The ornithine cyclodeaminase/μ-crystallin superfamily of proteins: A novel family of oxidoreductases for the biocatalytic synthesis of chiral amines

Biocatalysis, one of the most ecologically friendly methods for synthesising chiral synthons, has emerged as a desirable process for manufacturing active pharmaceutical ingredients and agrochemicals, most of which con-tain one or more chiral amine moieties. Compared with the traditional biocatalytic processes for the synthesis of chiral amines involving lipases or transaminases, enzymatic imine reduction is a more promising approach. The single-step enzymatic reduction of prochiral imines to the corresponding amines can yield 100% of the required enantiomer without any by-products. Furthermore, the reduction of imines generated in situ through the condensation of amines and carbonyl compounds can be used to synthesise almost any primary, secondary, or tertiary amine.

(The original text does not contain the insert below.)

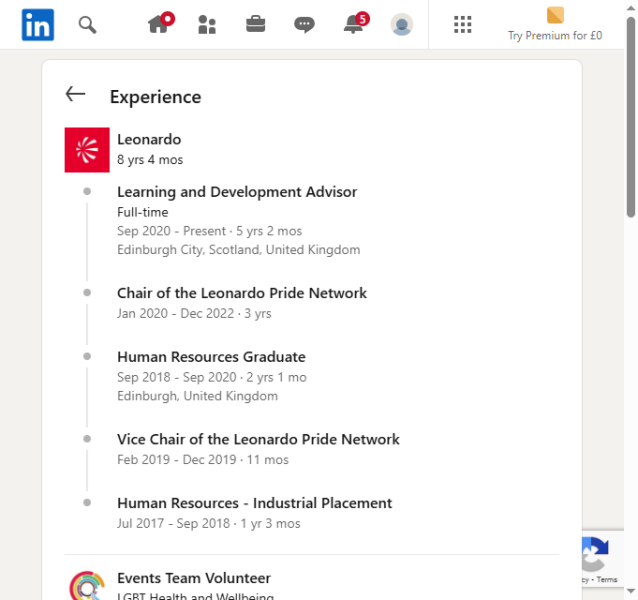Open Messaging speech bubble icon

(305, 25)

In the past decade, several imine-reducing enzyme families, such as Streptomyces imine reductases (IReds), native amine dehydrogenases and engineered leucine/phenylalanine dehydrogenases and opine dehydrogenases, have been explored. The ornithine cyclodeaminase/mu-crystallin (OCD/CRYM) superfamily consists of proteins capable of imine reduction, which have been relatively unexplored regarding the synthesis of chiral amines. The proteins in this family are ubiquitously distributed in all three domains of life and catalyse diverse and unique reactions.This review is aimed at summarising current knowledge on this superfamily and exploring its potential in biocatalysis. After a brief discussion of their discovery, the known members of the OCD/CRYM superfamily are broadly classified on the basis of the reactions that they catalyse, and their biochemical characteristics and biological roles are described in detail. This is followed by a discussion of the overall structure, active sites and proposed reaction mechanisms, with common themes drawn among members. Finally, the applications of these enzymes, particularly in the synthesis of various chiral synthons, are summarised.